Familiar things are sometimes best interpreted by strangers. International musician Monk Parker knows this better than anyone. Splitting his time between the states and the U.K., Parker’s music is influenced by his English mother — an avant-garde, minimalist sculptor — and his more traditional American father.
Parker comes to Eugene in support of his band’s latest release, How the Spark Loves the Tinder. The record features diverse instrumentation ranging from trombone to organ. “It’s all very, very slow,” Parker tells EW, describing his sound as “very sad and very sweet.”

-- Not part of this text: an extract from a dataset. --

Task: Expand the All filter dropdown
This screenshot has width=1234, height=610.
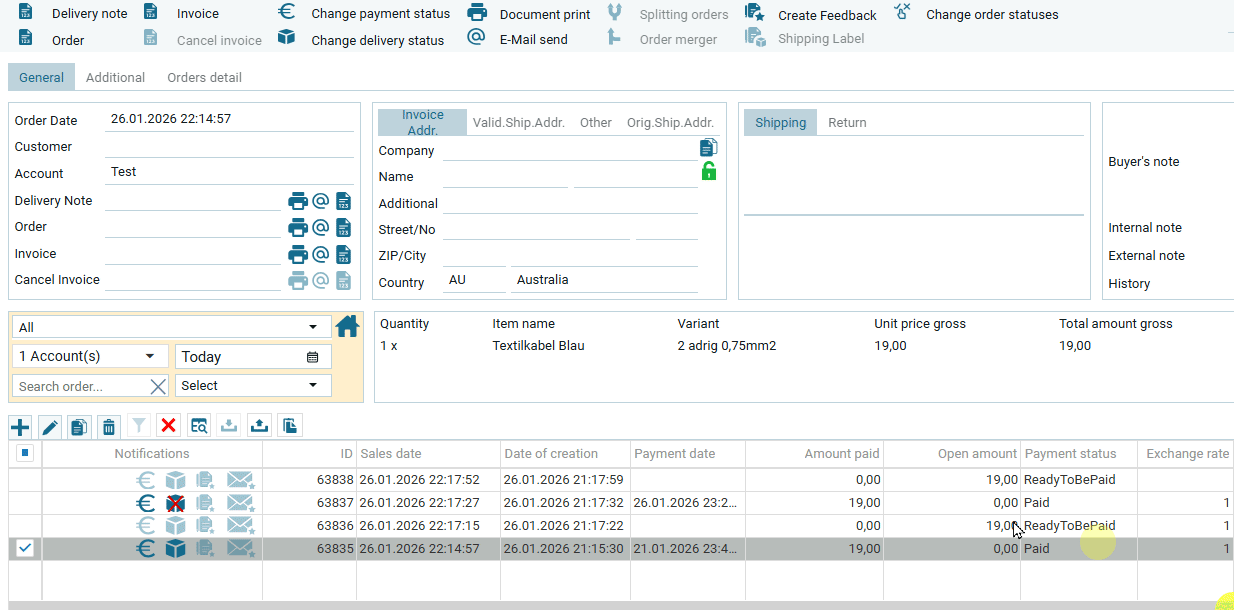Action: 313,327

Parker says that a lot of his material is based on ’50s chords, and more specifically “Everly Brothers chords, but we play at very high volumes with lots of feedback. It’s kind of like if the Velvet Underground were playing Everly Brothers songs.”
“My dad was like a back-to-the-land redneck,” Parker continues. “He was heavily influenced by country and Western and early soul music. There’s a lot of that downhome soulful stuff.”
Parker describes his mother’s tastes as upscale and urban, “jazz and classical and so on.” He also mentions the unique machismo of the English ska movement inspiring his work. “Rumbles and pit bulls,” Parker explains.
But ultimately, Parker’s work explores England’s longstanding love-hate relationship with all things Americana.
Parker stops in Eugene supporting minimalist, lo-fi indie-folk and criminally underrated songwriter Small Houses, aka Jeremy Quinton, who makes a second local appearance at Sam Bond’s Garage.
Small Houses and Monk Parker play 8:30 pm Sunday, Sept. 6, at Sam Bond’s; $6. 21-plus.